R: Function to compute bootstrap confidence intervals

bootstrapCI {FDboost}

R Documentation

Function to compute bootstrap confidence intervals

Description

The model is fitted on bootstrapped samples of the data to compute bootstrapped coefficient estimates. To determine the optimal stopping iteration an inner bootstrap is run within each bootstrap fold. As estimation by boosting shrinks the coefficient estimates towards zero, to bootstrap confidence intervals are biased towards zero.

Usage

bootstrapCI(
  object,
  which = NULL,
  resampling_fun_outer = NULL,
  resampling_fun_inner = NULL,
  B_outer = 100,
  B_inner = 25,
  type_inner = c("bootstrap", "kfold", "subsampling"),
  levels = c(0.05, 0.95),
  verbose = TRUE,
  ...
)

Arguments

`object`	a fitted model object of class `FDboost`, for which the confidence intervals should be computed.
`which`	a subset of base-learners to take into account for computing confidence intervals.
`resampling_fun_outer`	function for the outer resampling procedure. `resampling_fun_outer` must be a function with arguments `object` and `fun`, where `object` corresponds to the fitted `FDboost` object and `fun` is passed to the `fun` argument of the resampling function (see examples). If `NULL`, `applyFolds` is used with 100-fold boostrap. Further arguments to `applyFolds` can be passed via `...`. Although the function can be defined very flexible, it is recommended to use `applyFolds` and, in particular, not `cvrisk`, as in this case, weights of the inner and outer fold will interact, probably causing the inner resampling to crash. For bootstrapped confidence intervals the outer function should usually be a bootstrap type of resampling.
`resampling_fun_inner`	function for the inner resampling procudure, which determines the optimal stopping iteration in each fold of the outer resampling procedure.
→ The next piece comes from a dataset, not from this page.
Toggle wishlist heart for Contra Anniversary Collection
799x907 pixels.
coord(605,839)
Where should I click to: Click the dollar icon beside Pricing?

Should be a function with one argument `object` for the fitted `FDboost` object. If `NULL`, `cvrisk` is used with 25-fold bootstrap.
`B_outer`	Number of resampling folds in the outer loop. Argument is overwritten, when a custom `resampling_fun_outer` is supplied.
`B_inner`	Number of resampling folds in the inner loop. Argument is overwritten, when a custom `resampling_fun_inner` is supplied.
`type_inner`	character argument for specifying the cross-validation method for the inner resampling level. Default is `"bootstrap"`. Currently bootstrap, k-fold cross-validation and subsampling are implemented.
`levels`	the confidence levels required. If NULL, the raw results are returned.
`verbose`	if `TRUE`, information will be printed in the console
`...`	further arguments passed to `applyFolds` if the default for `resampling_fun_outer` is used

Value

A list containing the elements raw_results, the quantiles and mstops. In raw_results and quantiles, each baselearner selected with which in turn corresponds to a list element. The quantiles are given as vector, matrix or list of matrices depending on the nature of the effect. In case of functional effects the list element inquantiles is a length(levels) times length(effect) matrix, i.e. the rows correspond to the quantiles. In case of coefficient surfaces, quantiles comprises a list of matrices, where each list element corresponds to a quantile.

Note

Note that parallelization can be achieved by defining the resampling_fun_outer or _inner accordingly. See, e.g., cvrisk on how to parallelize resampling functions or the examples below. Also note that by defining a custum inner or outer resampling function the respective argument B_inner or B_outer is ignored. For models with complex baselearners, e.g., created by combining several baselearners with the Kronecker or row-wise tensor product, it is also recommended to use levels = NULL in order to let the function return the raw results and then manually compute confidence intervals. If a baselearner is not selected in any fold, the function treats its effect as constantly zero.

Author(s)

David Ruegamer, Sarah Brockhaus

Examples

if(require(refund)){
#########
# model with linear functional effect, use bsignal()
# Y(t) = f(t) + \int X1(s)\beta(s,t)ds + eps
set.seed(2121)
data1 <- pffrSim(scenario = "ff", n = 40)
data1$X1 <- scale(data1$X1, scale = FALSE)
dat_list <- as.list(data1)
dat_list$t <- attr(data1, "yindex")
dat_list$s <- attr(data1, "xindex")

## model fit by FDboost 
m1 <- FDboost(Y ~ 1 + bsignal(x = X1, s = s, knots = 8, df = 3), 
              timeformula = ~ bbs(t, knots = 8), data = dat_list)

}
              
             
# a short toy example with to few folds  
# and up to 200 boosting iterations 
bootCIs <- bootstrapCI(m1[200], B_inner = 2, B_outer = 5) 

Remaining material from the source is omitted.